Nossa casa ficava no alto da serra e, no caminho, um grande redemoinho jogou terra na estrada e deixou a visão embaçada. Foi quando outro carro veio, invadindo a minha pista e chocando-se com o meu carro.

Ainda consigo escutar o som vivido do freio e da batida que quase tirou a minha vida toda vez que penso nisso.

Meu amado foi velado enquanto eu estava sedado, sem poder me despedir. Sem despedida, o amor foi levado. Talvez seja por isso que ainda venho aqui, me sento nesse mesmo chão onde um dia ele caiu, após um motorista imbecil beber, dirigir e atropelar um pedestre.

Fernando me deixou; eu ainda sinto a dor de saber que o meu amor não me teve por perto naquele momento.

Meus olhos, que ainda marejam, nunca mais viram a cor do dia.
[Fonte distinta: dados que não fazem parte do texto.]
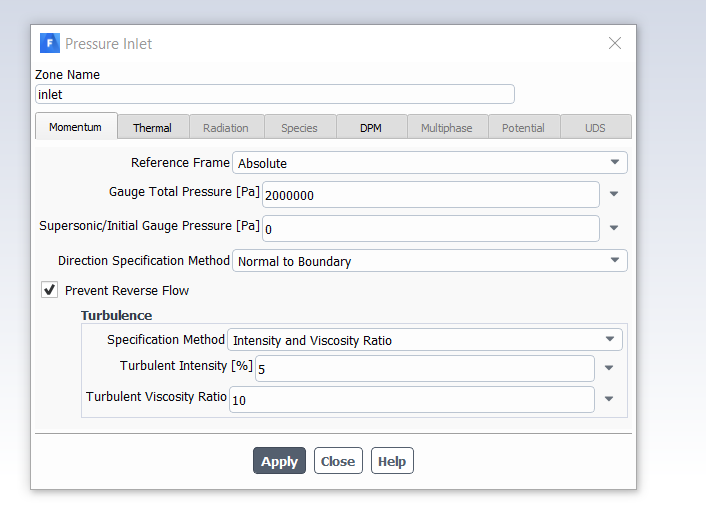
Task: Click the Close button
Action: pyautogui.click(x=338, y=461)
Meu amado não volta mais e eu sigo assim.

Em agosto faz mais um ano, e o mês que não estava nos meus planos tem agora uma data no meu calendário.
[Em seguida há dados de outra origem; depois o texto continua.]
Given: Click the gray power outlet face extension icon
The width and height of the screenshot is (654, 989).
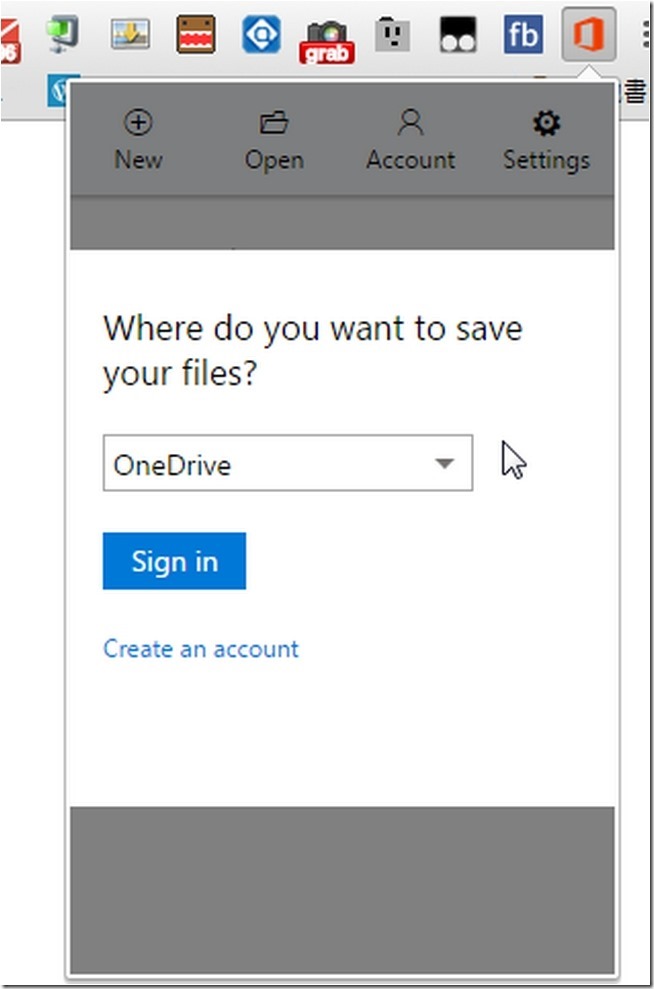Looking at the screenshot, I should (x=392, y=36).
Foi difícil seguir adiante, mas a vida só vai avante e eu tento superar.

Nessas novas caminhadas no alto da estrada, foi quando eu conheci Miguel. Parecia um anjo enviado do céu para acalmar meu coração. O romance teve início depois de um tempo, como se fosse trazido pelo vento, e nos apaixonamos.

Nossa conexão foi instantânea, e descobrir inesperadamente que em seu peito bate o coração do meu amado. Eu soube naquele instante que, através de um transplante, meu amor não me deixou; uma morte cerebral tornou aquele momento menos fatal.

A vida, com suas reviravoltas inesperadas, trouxe Miguel, com seu coração carregando um pedaço do que eu havia perdido. Aos poucos, fomos construindo uma nova história juntos. Miguel trouxe consigo um vigor renovado e uma paixão pela vida que me inspirou a redescobrir a alegria nos pequenos momentos.

O processo de aceitação e de reconstrução não foi fácil. Miguel estava sempre ao meu lado, oferecendo compreensão e apoio.

Com ele, eu aprendi que o amor não se apaga, mas se transforma. O coração que um dia foi de Fernando continuava a pulsar, agora trazendo vida a uma nova era de esperanças e sonhos em outra pessoa.

Celebramos o amor que encontramos um no outro, sabendo que Fernando sempre faria parte de nossa história. Sua memória e o legado de seu coração nos uniram de uma forma que nunca imaginei ser possível.

A vida seguiu seu curso, e a dor que um dia parecia interminável agora coexistia com a alegria que Miguel trouxe para minha vida.

No entanto, minha cegueira permanece, um constante de um passado que não posso ver, mas que sinto em cada passo.

A escuridão que envolve meu mundo nunca se dissipou completamente, mas Miguel, com sua luz interior, faz com que cada dia seja mais claro.

Ele me guia através dos caminhos que, antes, eram apenas espinhos. Sua presença ilumina a escuridão, e juntos, enfrentamos o desconhecido.

A cegueira não me impediu de encontrar a beleza na vida, pois com Miguel ao meu lado me amando mesmo nesse estado, aprendi que mesmo na escuridão, o amor pode ser a luz que guia o nosso caminho.